Content area
Full text
When I was nine, my parents decided it would be a good idea to quit their jobs as green card consultants for the Chinese and buy a pie and coffee restaurant called Mr. K's in the Bend River Mall. We lived in a small town in rural Oregon, and according to my father, the restaurant business was booming due to the influx of Californians. So for eight hours every day, my parents counted grease-stained receipts and watched Curtis flip T-bone steaks and pull little hairs out of the coleslaw salad while they waited for the Californians that never came. At first, my parents wore suits and nice shoes and played the part of the owners, but over time they started wearing the specially made Mr. K's T-shirts and these trucker hats that featured a slice of pie doing the waltz. Mr. K's was full of green vinyl booths and pink-framed Monet posters, synthetic flowers that smelled like cigarettes, and pies that incubated for days under the fluorescent lights of a plastic display case.

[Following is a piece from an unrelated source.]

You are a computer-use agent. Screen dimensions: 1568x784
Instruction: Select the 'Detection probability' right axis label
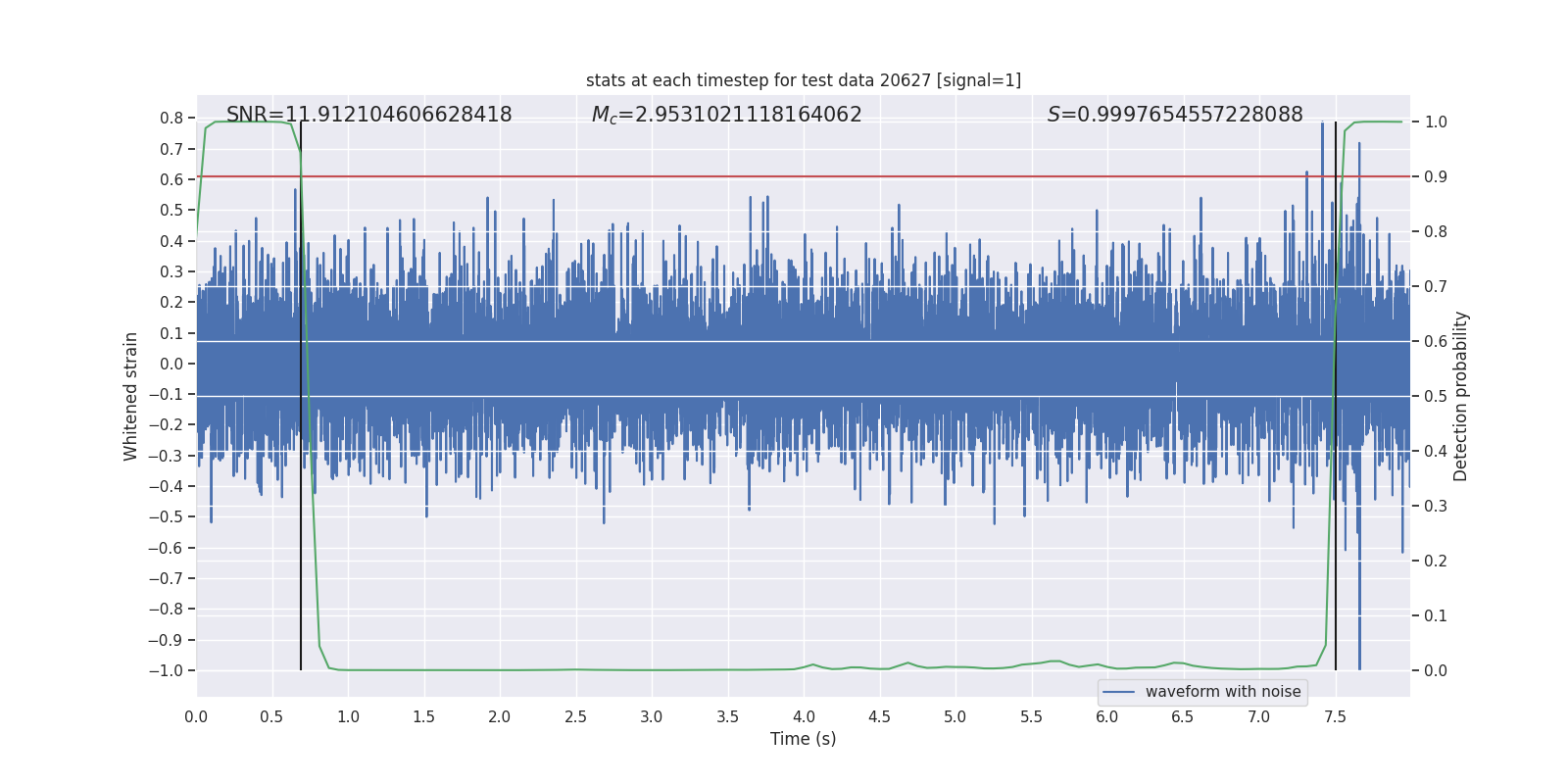(x=1460, y=396)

My dad had a mustache. My mom put in curlers every morning. For the next three years, I spent nearly every day of my life in a mall. And it wasn't one of those malls with loud music and rides and people getting makeovers and old ladies doing their morning workouts, but one of those malls where you can see from one side to the other and the ceiling is low and dim and the color of dishwater.
Every day after school, the bus dropped my brother and me off at Mr. K's. He'd go to the back of the restaurant to read a horror novel and glare at customers. I never really knew what to do with myself so I'd just go and sit next to Mr. Wilson, the undercover mall cop. He came into Mr. K's every day wearing a tie and a white, ironed shirt and sat down at the same booth by the window that looked into the mall. He ordered coffee, black, with three refills. I liked the way his beard absorbed the coffee like a stain and how his body didn't quite fit into the booth. A slab of his stomach always rested on the tabletop.